Counterfeit medicines: report of a cross-sectional retrospective study in Iran.

Summary Objectives To gain insight into the pharmaceutical grey market in Iran by reviewing inspection files of the Special Inspectorate Unit, Deputy Ministry for Food and Drugs, Ministry of Health and Medical Education, and to define the counterfeit pharmaceutical pattern in Iran. Study design Cross-sectional retrospective study. Methods In total, 382 inspection files of pharmaceutical counterfeit cases between 2007 and 2008 were reviewed. A database was constructed in Microsoft Access, and all cases of counterfeit medicines together with the details recorded in the files were entered. A primary list of all items in all files was produced ( n  = 7910), and this contained 716 different counterfeit medicines. This article reports the analysis of these 716 items and the outcome. Subsequently, the list of items was further filtered, and a final working list of 100 items was selected for further analysis. Drug samples of the working list were collected and checked against a modified version of the ‘Checklist for the visual inspection of medicines to identify suspicious drug products’ of the US Pharmacopeia Convention, Inc. and recommended by IMPACT (International Medical Products Anti-Counterfeiting Taskforce).
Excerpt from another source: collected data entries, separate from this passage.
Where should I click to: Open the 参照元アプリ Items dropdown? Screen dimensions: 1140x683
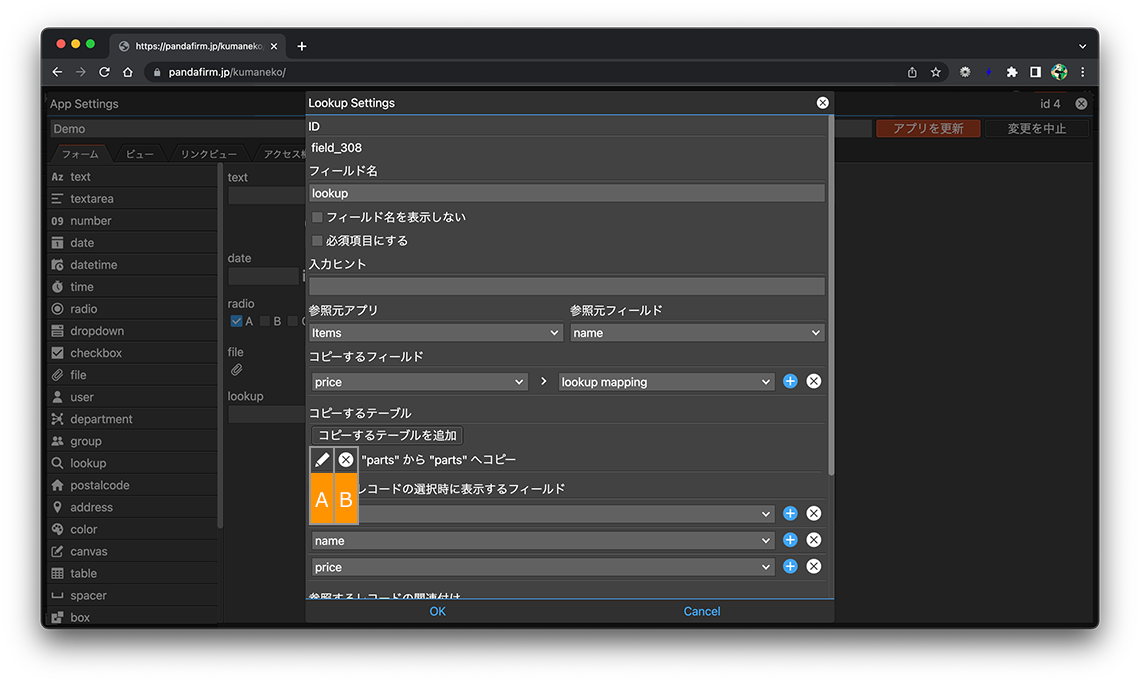pos(436,333)
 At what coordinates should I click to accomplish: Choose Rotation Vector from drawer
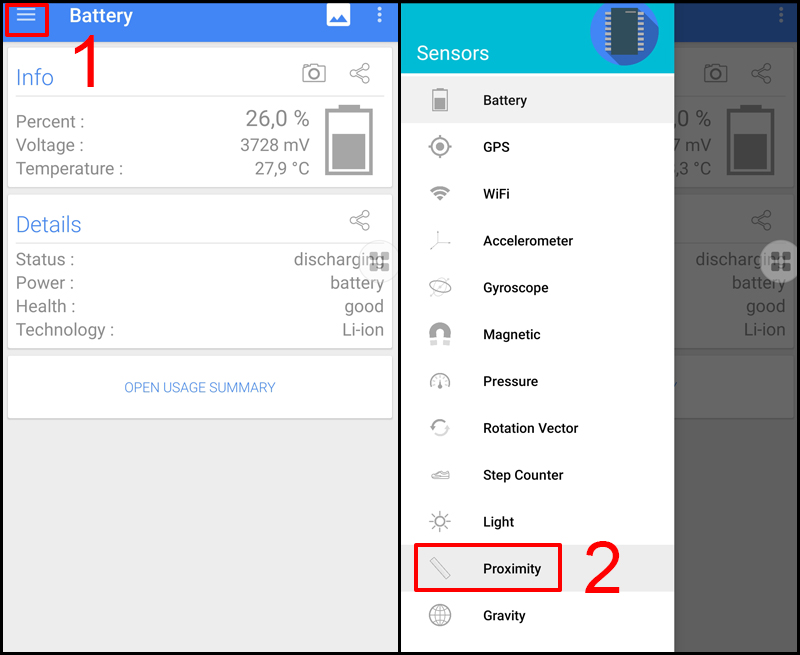coord(537,429)

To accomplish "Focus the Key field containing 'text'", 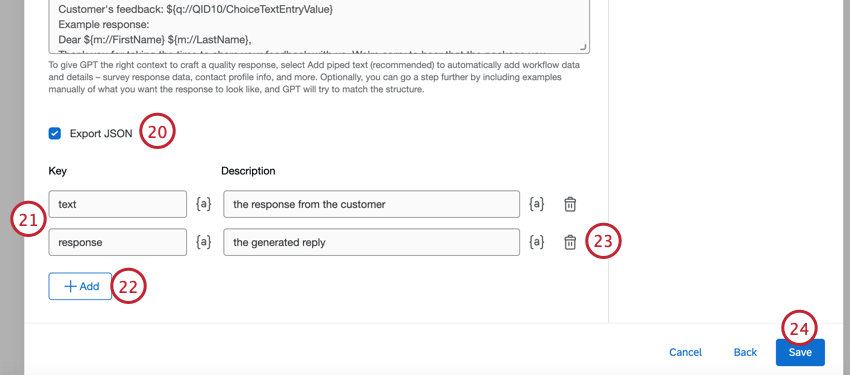I will [118, 204].
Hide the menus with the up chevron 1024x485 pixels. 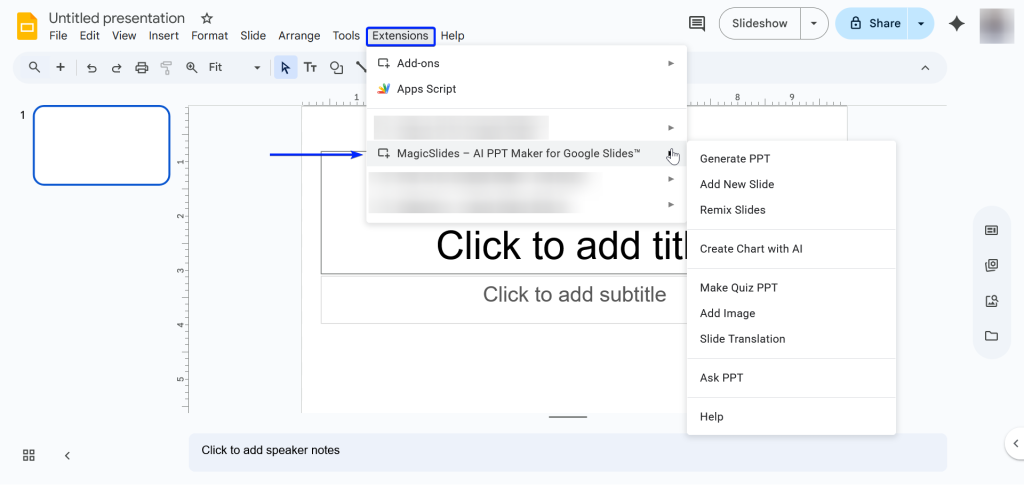[925, 68]
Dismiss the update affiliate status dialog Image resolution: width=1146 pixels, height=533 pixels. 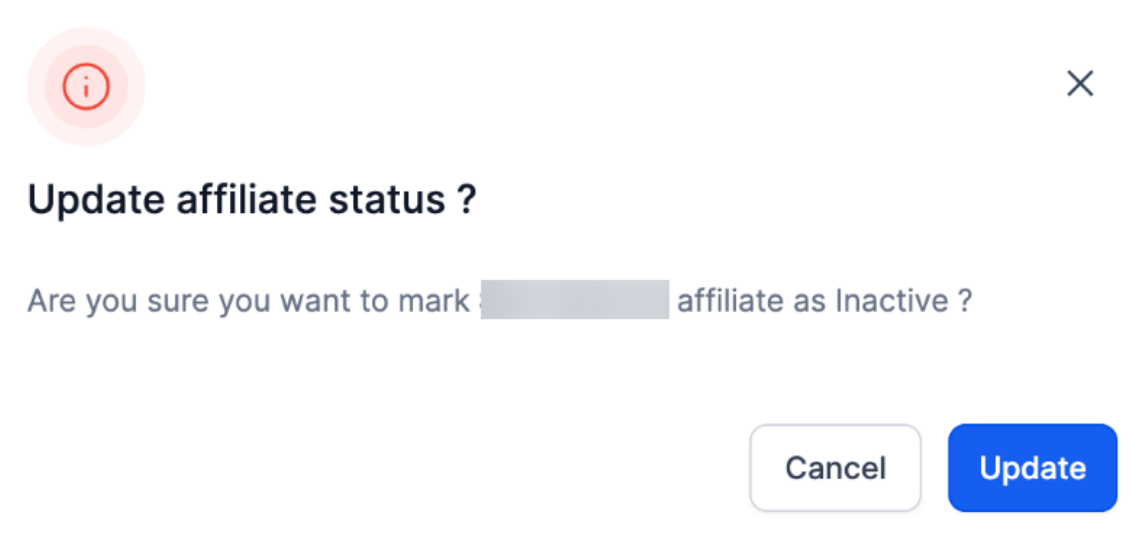(x=1080, y=84)
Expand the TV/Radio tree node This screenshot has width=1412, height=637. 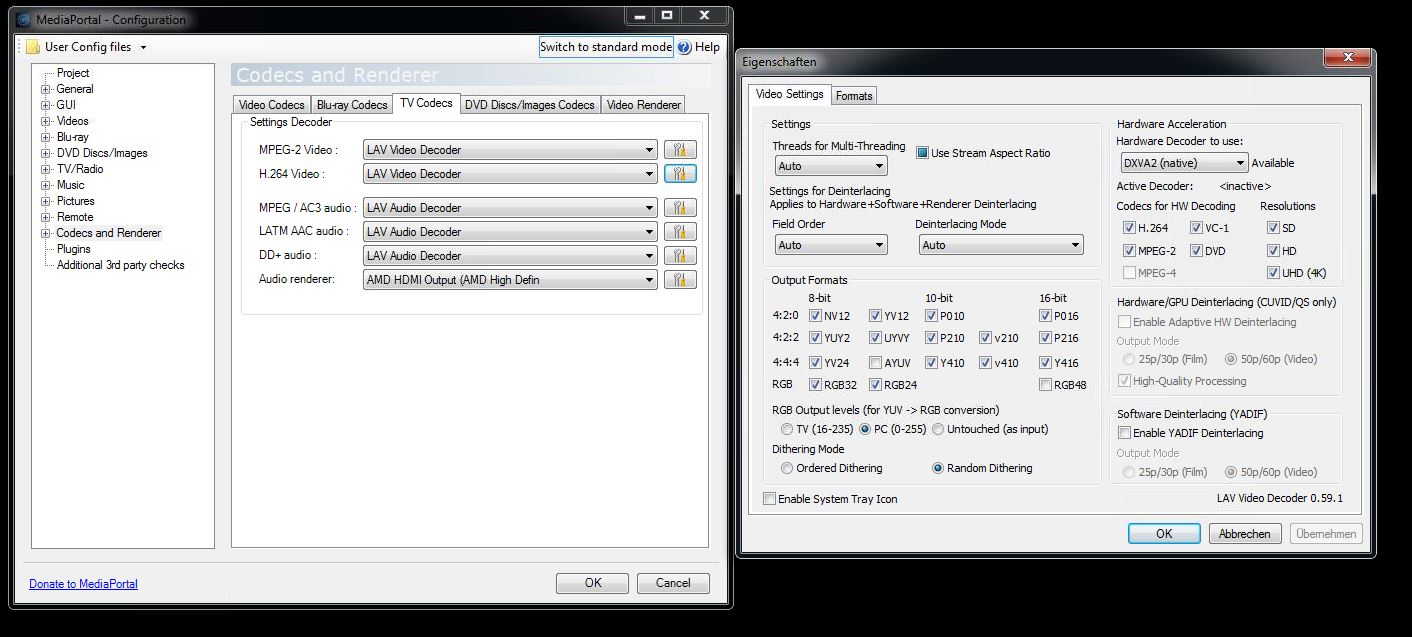(45, 169)
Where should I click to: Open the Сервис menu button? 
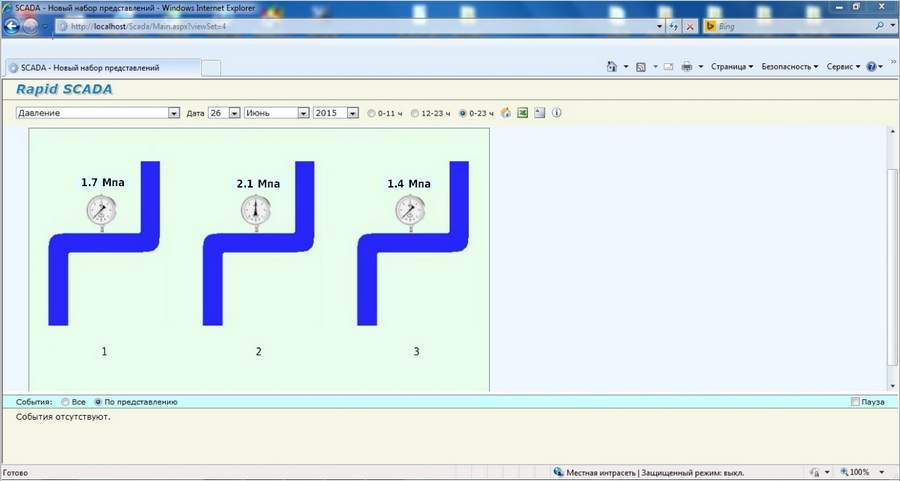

Details of items in the working list recorded in the checklist were then entered into the database. Data were analysed using Statistical Package for the Social Sciences Version 12.0 and Microsoft Excel. Results Of the 716 items, 64.5% were supplements, 10.2% were analgesics, 7.8% were hormones and 3.2% were antihistamines. Unnamed items and/or items of unknown origin accounted for 2.4% of the total. Herbal medicines, drugs used in the central nervous system, gastrointestinal system and genito-urinary systems, and drugs used for cardiovascular disease and diabetes represented 1–2% of items, and other drug groups accounted for Conclusion Results from this study have been utilized by the Deputy Ministry for Food and Drugs in Iran and the outcome was a faster registration and market authorization of supplements compared with other pharmaceutical products. Inter- and intra-section collaboration, active vigilance and conducting educational programs at different levels would reduce the risk of counterfeit medicines and protect public health.